La violencia se ha adueñado por enésima vez del conflicto palestino-israelí y nadie de momento da señales de estar en condiciones de detener la escalada. Al último episodio del agravio palestino, el desalojo de varias familias de Jerusalén oriental para entregar sus propiedades a colonos israelís, ha seguido la protesta contra tal atropello, la represión de rigor, la respuesta en forma de cohetes orquestada desde Gaza por Hamás y la Yihad Islámica, el bombardeo israelí de la franja –al menos 27 muertos, entre ellos nueve niños, y bastantes más de cien heridos– y, por último, la refriega nocturna en la Explanada de las Mezquitas. Todo ello en las postrimerías del Ramadán y con los gobiernos de Israel y Palestina en una situación especialmente erosionada.

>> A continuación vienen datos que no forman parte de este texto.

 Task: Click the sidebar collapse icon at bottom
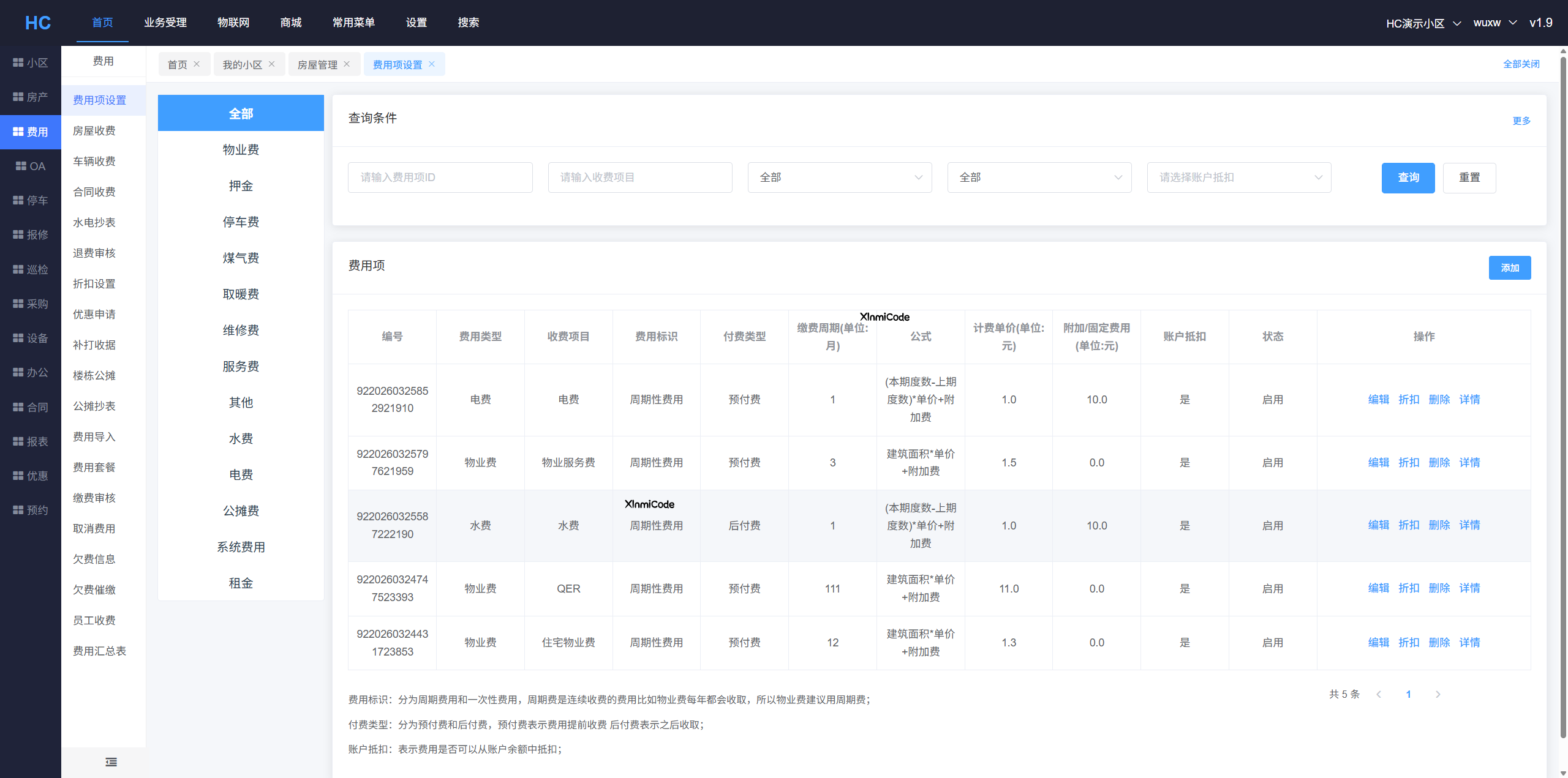(111, 762)
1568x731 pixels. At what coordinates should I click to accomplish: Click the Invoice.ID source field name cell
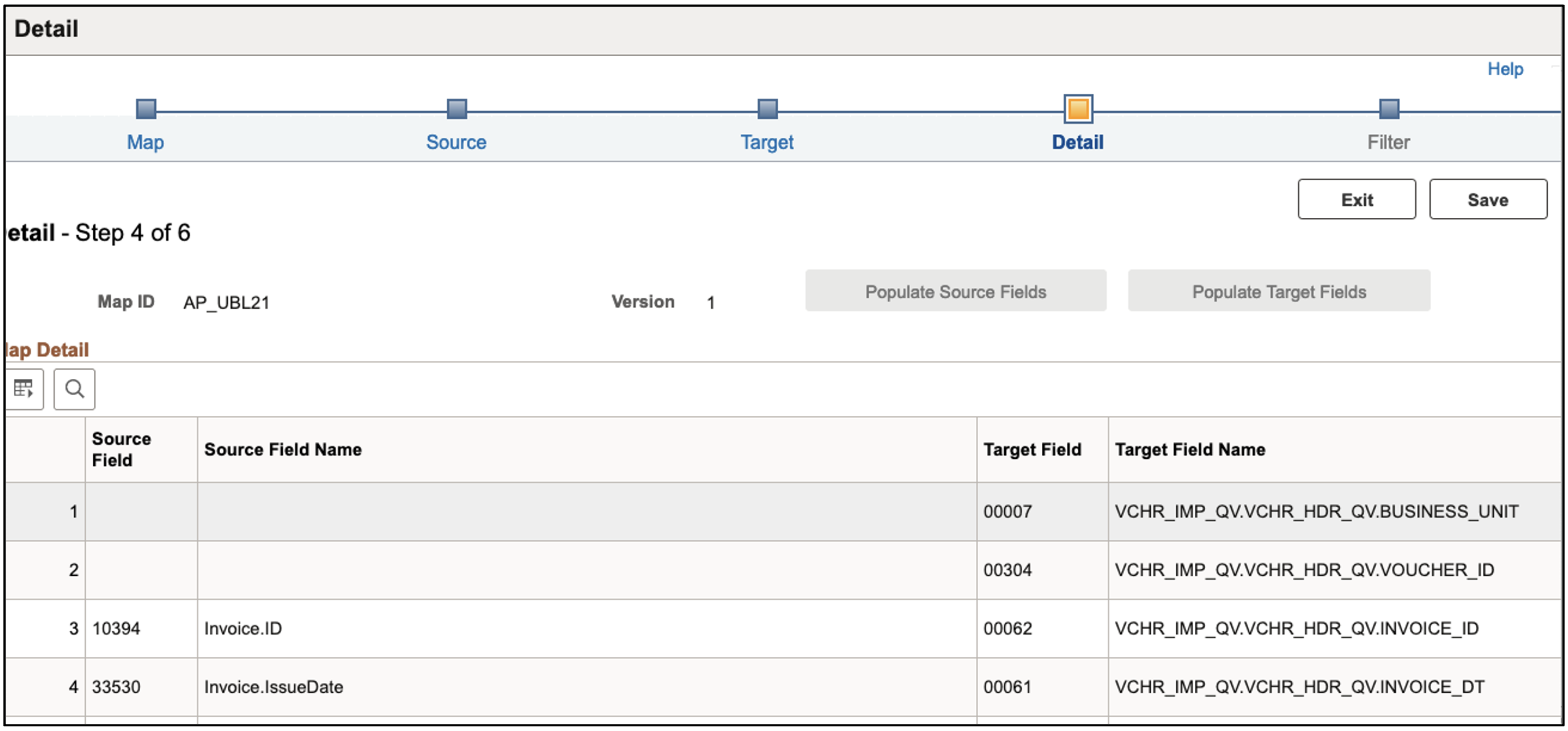coord(243,628)
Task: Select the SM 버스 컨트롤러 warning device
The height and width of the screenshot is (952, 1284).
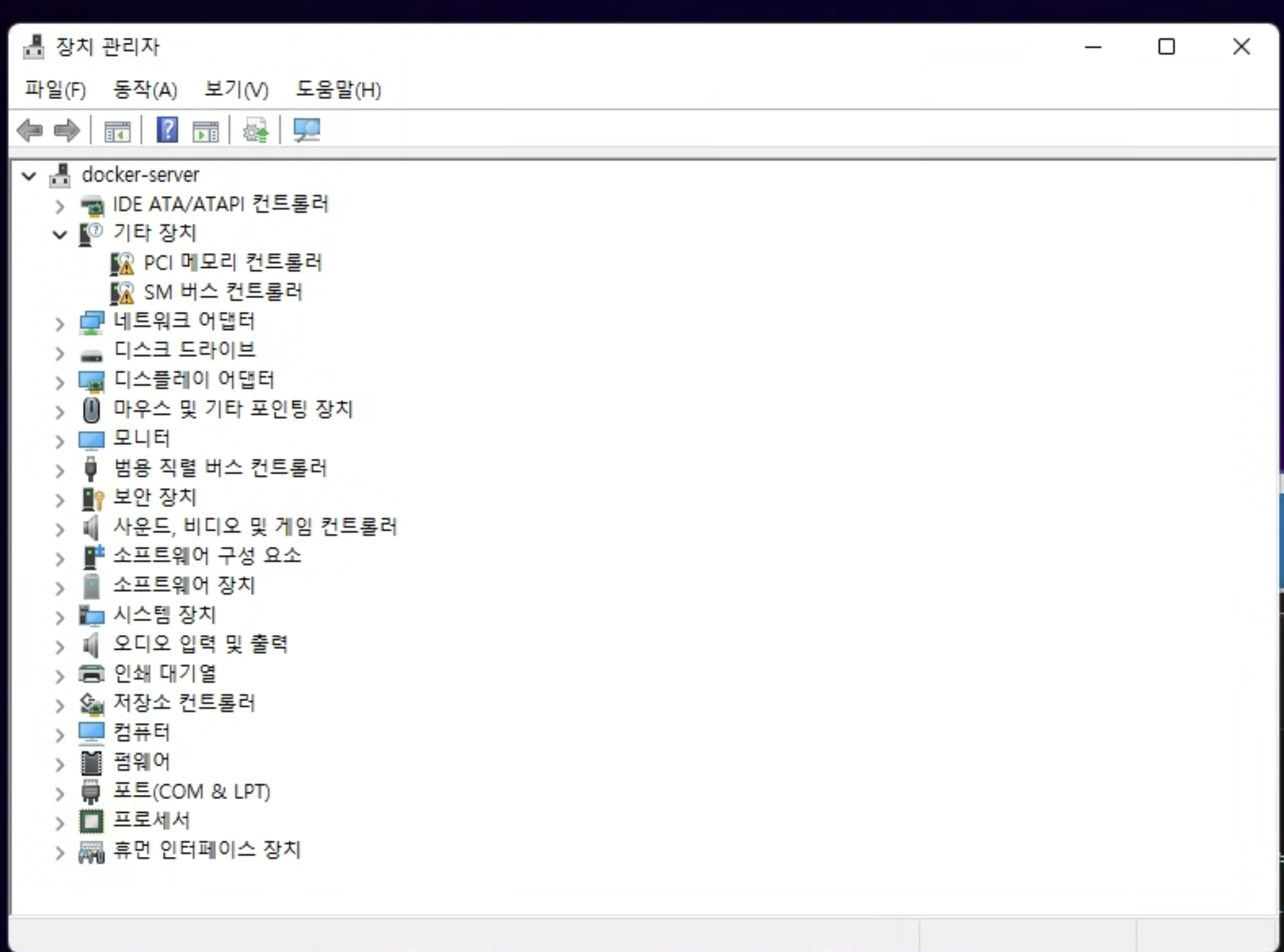Action: coord(223,292)
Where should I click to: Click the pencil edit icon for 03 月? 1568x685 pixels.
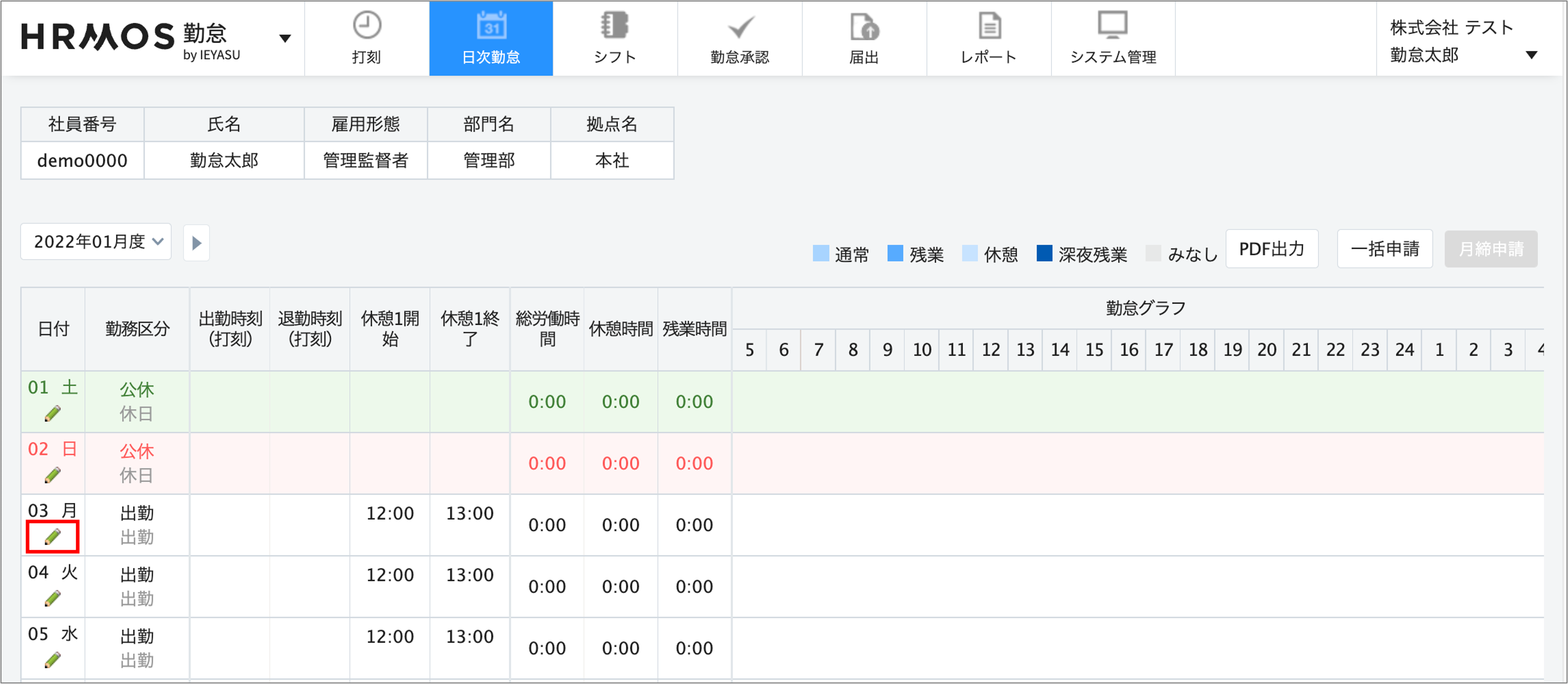(x=53, y=536)
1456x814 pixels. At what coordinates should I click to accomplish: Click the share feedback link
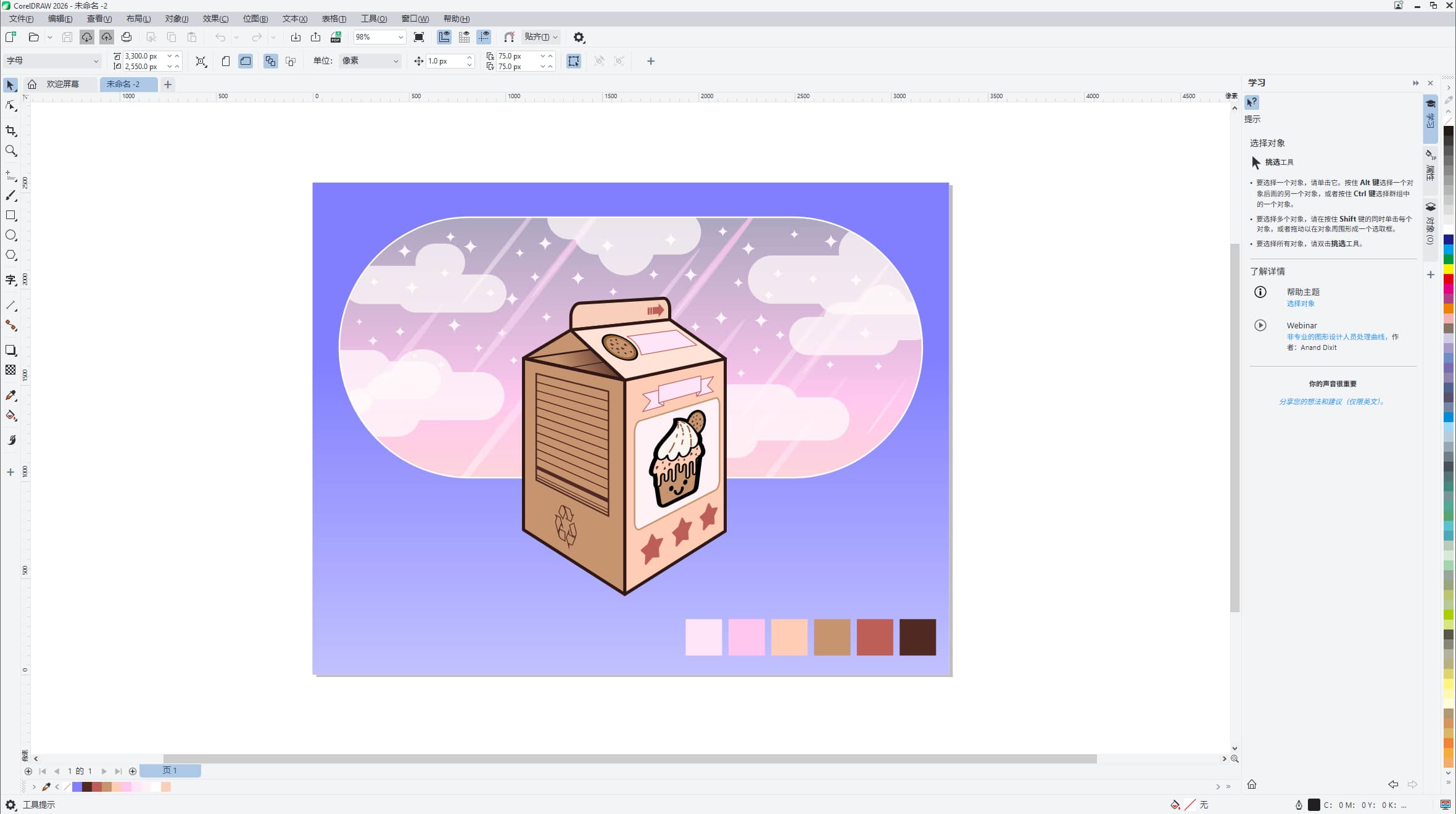tap(1332, 402)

Desde la última acción de castigo contra Gaza (más de mil muertos) hace siete años no se vivía una espiral de violencia con una capacidad de contagio tan grande. Mientras varios partidos israelís se encontraban enfrascados en cuadrar una coalición variopinta para descabalgar del poder a Binyamin Netanyahu y la Autoridad Palestina esperaba una señal de Estados Unidos para resucitar un proceso de paz poco menos que inviable, ha asomado una vez más la lógica harto conocida del principio de acción y reacción. Y en tal escenario se mueven como pez en el agua los partidarios en Israel del gran garrote y en el universo palestino, las facciones más radicales, tan decididas a presentar batalla a Israel como a neutralizar el posibilismo auspiciado por el Gobierno sin rumbo de Mahmud Abás.

La naturaleza de la movilización palestina, básicamente jóvenes defraudados por sus líderes políticos y frustrados por el convencimiento de que el suyo es un futuro sin objetivos, parece lejos del control y de las consignas gazatís, aunque Hamás aparente lo contrario. La respuesta israelí es la de un Gobierno en retirada que se sabe con los días contados y se siente liberado para optar por la línea dura sin necesidad de sopesar las consecuencias que pueda tener. A lo que debe añadirse que ambos bandos se han instalado en la presunción de que una tercera Intifada no es posible por la debilidad extrema de la comunidad palestina a causa de su división manifiesta y por los estragos de la pandemia (el Gobierno israelí se ha desentendido de la vacunación en los territorios ocupados).

En última instancia, los generales israelís dan por descontada la impunidad de sus acciones devastadoras mientras Estados Unidos mantenga firme su apoyo en el Consejo de Seguridad de las Naciones Unidas y la Liga Árabe se limite a nadar y guardar la ropa, deseosa de normalizar los intercambios económicos con Israel y de reducir su vinculación con la causa palestina a la vacuidad de las declaraciones condenatorias. Y aun así, persiste la sensación de que cabe el agravamiento de una situación incendiaria tan semejante a otras que la han precedido.